Increasingly, in a crowded market for alarm, it becomes necessary to make the scares up. More and more headlines about medical or environmental panics are based on published scientific papers, but ones that are little more than lies laundered into respectability with a little statistical legerdemain. Sometimes, even the exposure of the laundered lies fails to stop the scare. Dr Andrew Wakefield was struck off in 2010 after the General Medical Council found his 1998 study in the Lancet claiming a link between the MMR vaccine and autism to be fraudulent. Yet Wakefield is now a celebrity anti-vaccine activist in the United States and has left his long-suffering wife for the supermodel Elle Macpherson. Anti-vax campaigning is a lucrative business.

Meanwhile, the notion that chemicals such as bisphenol A, found in plastics, are acting as ‘endocrine disruptors’, interfering with human hormones even at very low doses, started with an outright fraudulent study that has since been retracted. Many low-quality studies on BPA have pushed this theory, but they have been torpedoed by high-quality analyses including a recent US government study called Clarity. Yet this is of course being largely ignored by the media and the activists.

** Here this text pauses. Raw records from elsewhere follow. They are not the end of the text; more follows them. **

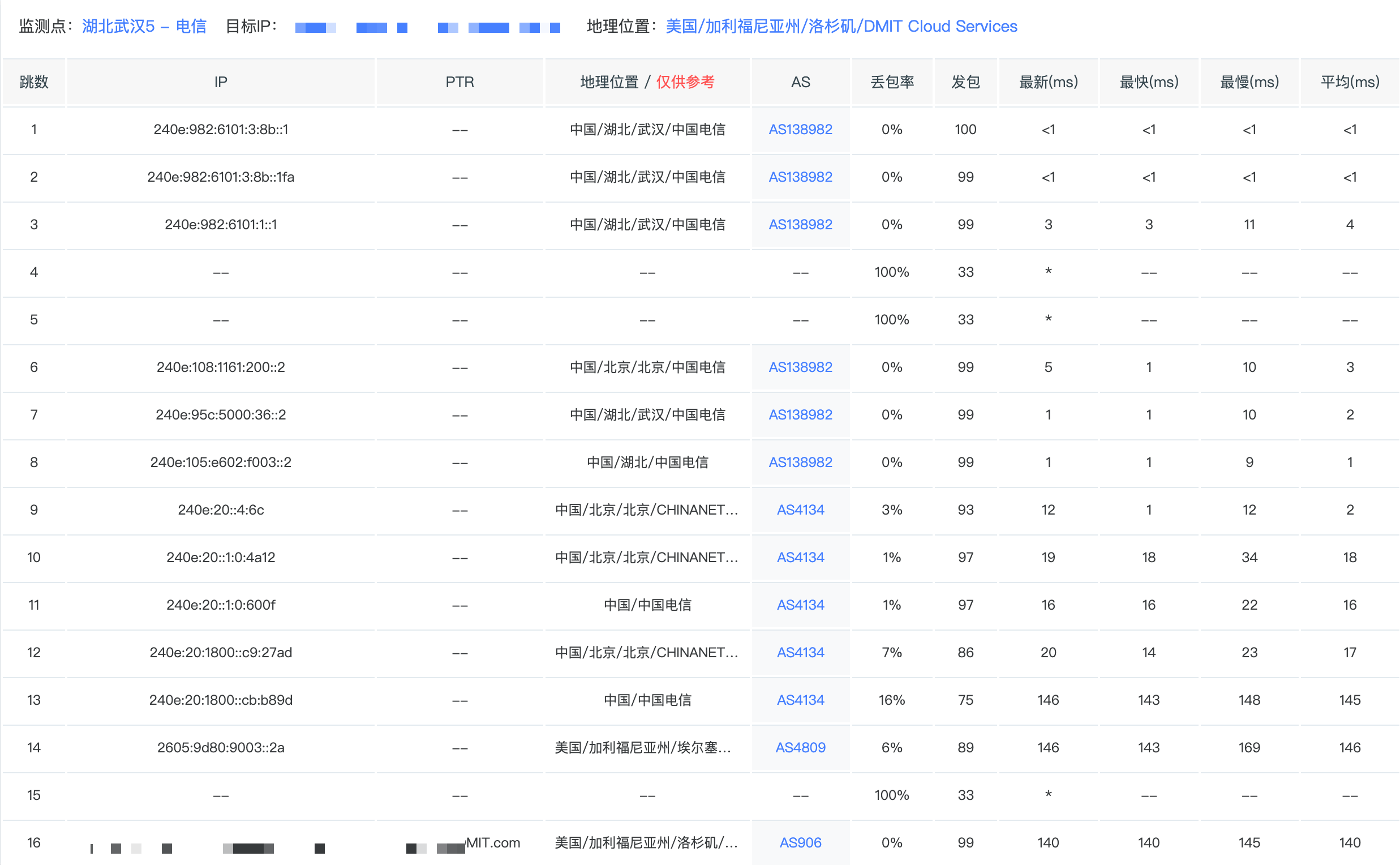Image resolution: width=1400 pixels, height=865 pixels.
Task: Open the 美国/加利福尼亚州/洛杉矶/DMIT Cloud Services location link
Action: (x=841, y=26)
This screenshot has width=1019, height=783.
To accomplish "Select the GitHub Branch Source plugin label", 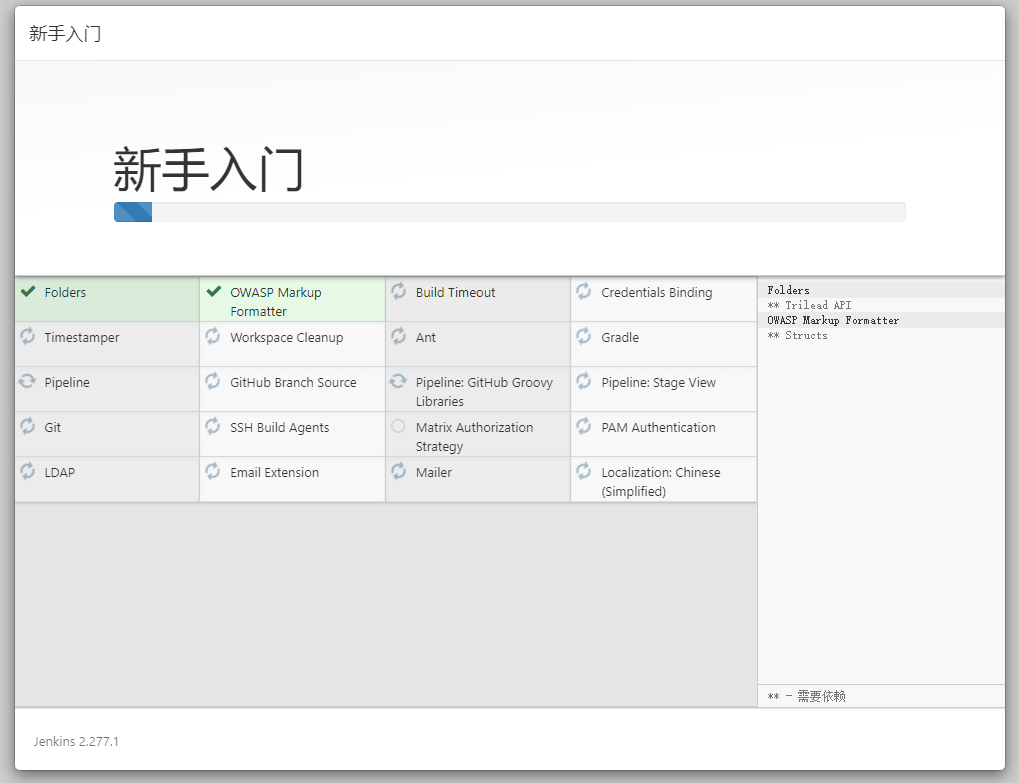I will 293,383.
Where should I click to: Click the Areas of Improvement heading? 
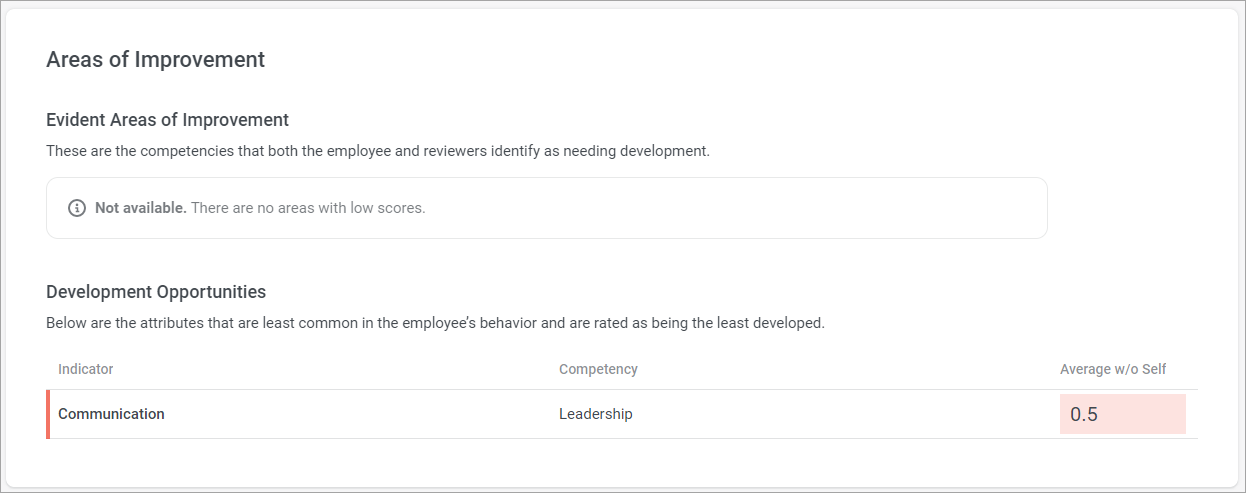[156, 59]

So the habit of laundering lies is catching on. Three times in the past month, pseudo-science flew around the world before the scientific truth had got its boots on (as Mark Twain did not say, but Jonathan Swift almost did): in stories about insect extinction, weedkiller causing cancer, and increased flooding. The shamelessness of the apocaholics is increasingly blatant. They know that even if a story of impending doom is thoroughly debunked, the correction comes too late. The gullible media will have relayed the headline without checking, so the activists have made their fake-news hit, perhaps even raised funds on the back of it, and won.

Take the story on 10 February that ‘insects could vanish within a century’, as the Guardian’s Damian Carrington put it, echoed by the BBC. The claim is, as even several science journalistsand conservationists have now reported, bunk.

The authors of the study, Francisco Sánchez-Bayo and Kris Wyckhuys, claimed to have reviewed 73 different studies to reach their conclusion that precisely 41 per cent of insect species are declining and ‘unless we change our way of producing food, insects as a whole will go down the path of extinction in a few decades’. In fact the pair had started by putting the words ‘insect’ and ‘decline’ into a database, thereby ignoring any papers finding increases in insects, or no change in numbers.

They did not check that their findings were representative enough to draw numerical conclusions from. They even misinterpreted source papers to blame declines on pesticides, when the original paper was non-committal or found contradictory results. ‘Several multivariate and correlative statistical analyses confirm that the impact of pesticides on biodiversity is larger than that of other intensive agriculture practices,’ they wrote, specifically citing a paper that actually found the opposite: that insect abundance was lower on farms where pesticide use was less.


They also relied heavily on two now famous recent papers claiming to have found fewer insects today than in the past, one in Germany and one in Puerto Rico. The first did not even compare the same locations in different years, so its conclusions are hardly reliable. The second compared samples taken in the same place in 1976 and 2012, finding fewer insects on the second occasion and blaming this on rapid warming in the region, rather than any other possible explanation, such as timing of rainfall in the two seasons. Yet it turned out that there had been no warming: the jump in temperature recorded by the local weather station was entirely caused by the thermometer having been moved to a different location in 1992. Whoops.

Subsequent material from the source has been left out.